Дождь на воле сник, небо разредилось, проглянуло в иордань незакатное майское солнце. Стоячие бревна ограды, врытые в песок, блестели, как спины только что отловленных печорских семог. За острожком кипела жизнь и поманывала к себе. И так тяжко было забираться обратно в мрачную засыпуху, живым ложиться в домок и накрываться гробовыми плахами, слыша на своей щеке дыхание бешаного.
Ну как тут не взмолиться уставшему сердцу, когда ты один на весь белый свет и стон твой, горестно исторгшийся из груди, никто не подслушает.
… Батюшко государь, за что неволишь и теснишь?
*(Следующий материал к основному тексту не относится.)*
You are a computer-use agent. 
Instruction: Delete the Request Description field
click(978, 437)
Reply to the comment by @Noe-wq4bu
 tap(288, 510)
Я ли тебя не люблю, благоверный? Я ль не пасу пред Христом твою смущенную душу? Опомнись, свет-Михайлович, гони подпазушных псов, отравителей земли русской. Ах, как крепки затворы на твоих ушесах, навешанные еретиками. И даже проломными пушками не сокрушить их, так прочно заклепали, собаки…
Кириллушка лежал на лавке, уставив опустелый взгляд на накат, и едва дышал. Аввакум приосмотрелся: в хиже всё на месте, бешаный не кудесил у печи, щаной горшок закрыт сковородой. Протопоп налил ушного в мису, растолкал соузника. Кириллушка был мрелый, белее чесночной головки, щеки нынче ввалились, присохли к деснам. Старик стариком, а не молодой парень лежал на лавке, и Аввакум невольно зажалел его. И подумал, что скоро бешаный умрет. Откуда пришло это знание, протопоп не ведал. И осердился на сожителя. Потянул на молитву, но бешаный слабо заупирался, заплакал: «Матушка-татушка, я к черту угодил. Матушка-татушка, он из меня душу вынял и сунул заместо проклятую глиняную просвирку. Тьфу-тьфу на тебя, дьявол!»
Кириллушка заплевался, глянул гневно вроде бы, но творожистые скисшие глаза едва пробудились; уже откочевала из них жизнь.
Аввакум стегнул болезного четками, но без злобы, окрестил, насильно раздвинул рот, просунул ложку с ушным. Кириллушка выплюнул хлебово на стол, а деревянную чашу кинул под порог.